Soltanto a quel punto potrà avviarsi la prima linea di produzione e, dunque, Accord Phoenix procederà con le assunzioni promesse; al momento, i dipendenti sono 22: 13 assunti tra coloro che erano già impiegati all'ex polo elettronico, 3 amministratori, un ingegnere tecnico ambientale, un ragnista con esperienza pluriennale, due tecnici saldatori industriali, due commerciali addetti ad acquisire i materiali e poi a vendere i prodotti ricavati e un consulente, un tecnico scozzese, progettista delle macchine e del ciclo produttivo. La società avrebbe dovuto assumere altre 58 persone, in due step: il primo, entro novembre 2016 e, l'altro, nei primi mesi del 2017, arrivando, così, a 80 dipendenti, con 60 lavoratori riassorbiti per il 50% da Finmek e per il 50% da Fida, Intercompel e P&A Service.
Assunzioni bloccate, come ovvio; e al momento, non c'è alcuna certezza sui tempi.

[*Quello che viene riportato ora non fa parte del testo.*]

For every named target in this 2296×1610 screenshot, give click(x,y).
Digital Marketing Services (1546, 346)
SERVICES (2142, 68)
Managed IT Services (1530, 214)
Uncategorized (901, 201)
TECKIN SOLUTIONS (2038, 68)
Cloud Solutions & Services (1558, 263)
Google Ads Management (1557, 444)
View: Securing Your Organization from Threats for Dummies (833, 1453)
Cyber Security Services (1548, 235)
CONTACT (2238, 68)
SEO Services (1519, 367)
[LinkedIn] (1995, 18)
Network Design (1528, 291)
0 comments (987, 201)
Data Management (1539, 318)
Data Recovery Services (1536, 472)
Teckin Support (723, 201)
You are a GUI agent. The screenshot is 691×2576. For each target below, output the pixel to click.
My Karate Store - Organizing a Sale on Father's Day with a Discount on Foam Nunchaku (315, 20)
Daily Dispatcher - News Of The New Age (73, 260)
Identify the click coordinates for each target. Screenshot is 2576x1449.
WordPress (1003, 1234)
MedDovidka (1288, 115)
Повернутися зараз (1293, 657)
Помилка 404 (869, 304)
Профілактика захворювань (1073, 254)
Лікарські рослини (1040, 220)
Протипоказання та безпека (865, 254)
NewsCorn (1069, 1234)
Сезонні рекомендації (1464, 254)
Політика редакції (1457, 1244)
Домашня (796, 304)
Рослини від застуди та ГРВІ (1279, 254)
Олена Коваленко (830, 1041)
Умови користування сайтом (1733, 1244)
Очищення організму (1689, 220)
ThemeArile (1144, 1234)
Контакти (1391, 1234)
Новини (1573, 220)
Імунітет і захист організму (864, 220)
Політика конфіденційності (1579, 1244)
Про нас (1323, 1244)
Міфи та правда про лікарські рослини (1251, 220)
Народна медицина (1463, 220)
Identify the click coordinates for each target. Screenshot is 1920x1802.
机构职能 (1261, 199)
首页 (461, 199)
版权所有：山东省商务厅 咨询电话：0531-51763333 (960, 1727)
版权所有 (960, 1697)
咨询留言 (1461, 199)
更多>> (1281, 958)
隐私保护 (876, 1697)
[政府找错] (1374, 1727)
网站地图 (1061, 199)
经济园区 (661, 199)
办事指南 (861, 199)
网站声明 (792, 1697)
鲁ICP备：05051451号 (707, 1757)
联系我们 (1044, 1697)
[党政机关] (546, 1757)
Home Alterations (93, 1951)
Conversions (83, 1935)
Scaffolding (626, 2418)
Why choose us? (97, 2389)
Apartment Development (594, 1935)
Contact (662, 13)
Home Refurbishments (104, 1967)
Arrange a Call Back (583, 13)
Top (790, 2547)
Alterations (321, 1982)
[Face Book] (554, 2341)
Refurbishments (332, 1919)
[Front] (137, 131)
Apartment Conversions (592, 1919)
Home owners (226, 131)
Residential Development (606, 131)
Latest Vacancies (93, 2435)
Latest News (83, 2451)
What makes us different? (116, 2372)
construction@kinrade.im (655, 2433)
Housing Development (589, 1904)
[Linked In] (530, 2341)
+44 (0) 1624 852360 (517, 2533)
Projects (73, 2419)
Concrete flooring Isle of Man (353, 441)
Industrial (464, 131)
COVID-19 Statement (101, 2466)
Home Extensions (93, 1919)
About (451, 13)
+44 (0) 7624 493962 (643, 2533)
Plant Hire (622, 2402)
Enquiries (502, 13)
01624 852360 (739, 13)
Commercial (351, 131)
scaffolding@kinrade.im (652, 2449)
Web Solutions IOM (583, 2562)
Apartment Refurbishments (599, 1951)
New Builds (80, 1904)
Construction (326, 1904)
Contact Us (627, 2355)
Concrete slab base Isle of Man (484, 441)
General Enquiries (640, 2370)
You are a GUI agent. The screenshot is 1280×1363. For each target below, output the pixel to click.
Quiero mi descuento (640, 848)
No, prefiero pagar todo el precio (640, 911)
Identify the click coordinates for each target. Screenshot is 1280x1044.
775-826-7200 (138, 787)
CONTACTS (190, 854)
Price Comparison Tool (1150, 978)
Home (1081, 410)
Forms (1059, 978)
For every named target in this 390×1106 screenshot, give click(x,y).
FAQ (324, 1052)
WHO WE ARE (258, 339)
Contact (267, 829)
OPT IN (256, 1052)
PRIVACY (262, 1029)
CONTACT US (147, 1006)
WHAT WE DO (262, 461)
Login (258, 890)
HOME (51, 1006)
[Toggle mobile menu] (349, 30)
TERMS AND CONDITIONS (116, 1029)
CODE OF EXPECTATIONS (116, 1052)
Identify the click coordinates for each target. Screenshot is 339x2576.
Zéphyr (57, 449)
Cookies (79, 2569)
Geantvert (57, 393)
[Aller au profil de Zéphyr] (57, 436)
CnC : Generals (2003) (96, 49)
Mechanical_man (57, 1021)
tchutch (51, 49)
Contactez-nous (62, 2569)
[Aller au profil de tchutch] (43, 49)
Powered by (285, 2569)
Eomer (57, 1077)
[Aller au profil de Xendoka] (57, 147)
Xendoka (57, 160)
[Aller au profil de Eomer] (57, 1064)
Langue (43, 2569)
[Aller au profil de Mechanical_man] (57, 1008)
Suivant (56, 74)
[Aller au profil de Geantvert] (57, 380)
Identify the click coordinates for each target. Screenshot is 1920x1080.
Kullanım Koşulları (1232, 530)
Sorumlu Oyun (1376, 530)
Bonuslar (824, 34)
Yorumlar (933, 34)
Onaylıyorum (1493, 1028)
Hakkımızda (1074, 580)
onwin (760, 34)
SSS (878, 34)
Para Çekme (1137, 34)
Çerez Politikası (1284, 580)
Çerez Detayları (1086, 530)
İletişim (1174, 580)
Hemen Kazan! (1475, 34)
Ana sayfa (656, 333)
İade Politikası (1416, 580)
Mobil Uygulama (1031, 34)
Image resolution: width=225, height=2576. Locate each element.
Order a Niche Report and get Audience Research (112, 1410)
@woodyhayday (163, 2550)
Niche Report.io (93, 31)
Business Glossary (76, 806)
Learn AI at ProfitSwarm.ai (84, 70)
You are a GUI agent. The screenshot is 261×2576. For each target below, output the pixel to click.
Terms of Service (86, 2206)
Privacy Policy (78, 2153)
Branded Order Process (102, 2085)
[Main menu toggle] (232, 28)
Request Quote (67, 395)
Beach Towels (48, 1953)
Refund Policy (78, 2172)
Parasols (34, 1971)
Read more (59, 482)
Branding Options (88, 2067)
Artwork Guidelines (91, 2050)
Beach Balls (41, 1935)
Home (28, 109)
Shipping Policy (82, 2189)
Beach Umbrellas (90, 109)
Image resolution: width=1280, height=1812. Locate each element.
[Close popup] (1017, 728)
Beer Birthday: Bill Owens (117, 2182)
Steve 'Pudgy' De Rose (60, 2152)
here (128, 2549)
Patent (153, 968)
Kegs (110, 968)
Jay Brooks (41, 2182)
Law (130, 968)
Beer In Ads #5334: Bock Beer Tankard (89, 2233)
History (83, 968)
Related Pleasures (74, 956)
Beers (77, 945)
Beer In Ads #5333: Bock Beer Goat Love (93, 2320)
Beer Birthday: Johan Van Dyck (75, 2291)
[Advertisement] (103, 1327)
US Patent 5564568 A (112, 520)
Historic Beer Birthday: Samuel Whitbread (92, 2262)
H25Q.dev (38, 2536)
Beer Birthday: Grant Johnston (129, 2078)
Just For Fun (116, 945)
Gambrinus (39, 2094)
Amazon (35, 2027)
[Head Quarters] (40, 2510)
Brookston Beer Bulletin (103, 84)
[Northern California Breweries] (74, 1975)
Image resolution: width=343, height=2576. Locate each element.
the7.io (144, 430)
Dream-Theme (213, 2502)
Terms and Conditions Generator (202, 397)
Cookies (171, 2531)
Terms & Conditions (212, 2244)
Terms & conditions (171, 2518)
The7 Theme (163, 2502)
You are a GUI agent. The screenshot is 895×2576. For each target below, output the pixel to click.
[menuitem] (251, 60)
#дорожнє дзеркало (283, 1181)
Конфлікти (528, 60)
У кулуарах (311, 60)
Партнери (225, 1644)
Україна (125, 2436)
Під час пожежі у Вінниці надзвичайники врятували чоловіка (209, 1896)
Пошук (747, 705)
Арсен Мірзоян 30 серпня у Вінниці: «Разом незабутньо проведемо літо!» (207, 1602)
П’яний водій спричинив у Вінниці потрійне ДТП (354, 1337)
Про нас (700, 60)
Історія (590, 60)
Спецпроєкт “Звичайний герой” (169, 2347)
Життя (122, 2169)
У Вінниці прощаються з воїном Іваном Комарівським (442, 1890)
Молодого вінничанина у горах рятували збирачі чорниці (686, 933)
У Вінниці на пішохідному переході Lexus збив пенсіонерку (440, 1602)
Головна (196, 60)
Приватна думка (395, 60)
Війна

L'AIA infatti, è una autorizzazione non semplice da ottenere: solitamente, ci vogliono molti mesi per istruire la pratica autorizzativa, integrata perché - nelle relative valutazioni tecniche - sono considerati congiuntamente i diversi danni all'ambiente causati dall'attività da autorizzare, nonché tutte le condizioni di funzionamento dell'istallazione (non solo a regime, ma anche nei periodi transitori e in fase di dismissione).
Per questo, i sindacati sono molto preoccupati e, con loro, ovviamente, i lavoratori dell'ex polo elettronico che attendono oramai da anni di poter essere riassorbiti e che già avevano dovuto accettare il mezzo passo indietro dell'azienda che, inizialmente, aveva promesso 129 assunzioni.
Preoccupa meno invece, così si è detto almeno, la vicenda penale che coinvolge Francesco Baldarelli, indagato per truffa in concorso; stando agli inquirenti, la società avrebbe ottenuto parte del finanziamento da 11 milioni assicurato da Invitalia sulla scorta di una "fittizia rappresentazione dei presupposti da parte dell'indagato, che avrebbe agito in concorso con altri soggetti al momento sconosciuti". Una vicenda che, è stato spiegato a sindacati e lavoratori, riguarda Baldarelli, appunto, e non la società che, ottenuta l'AIA, potrà avviare le attività.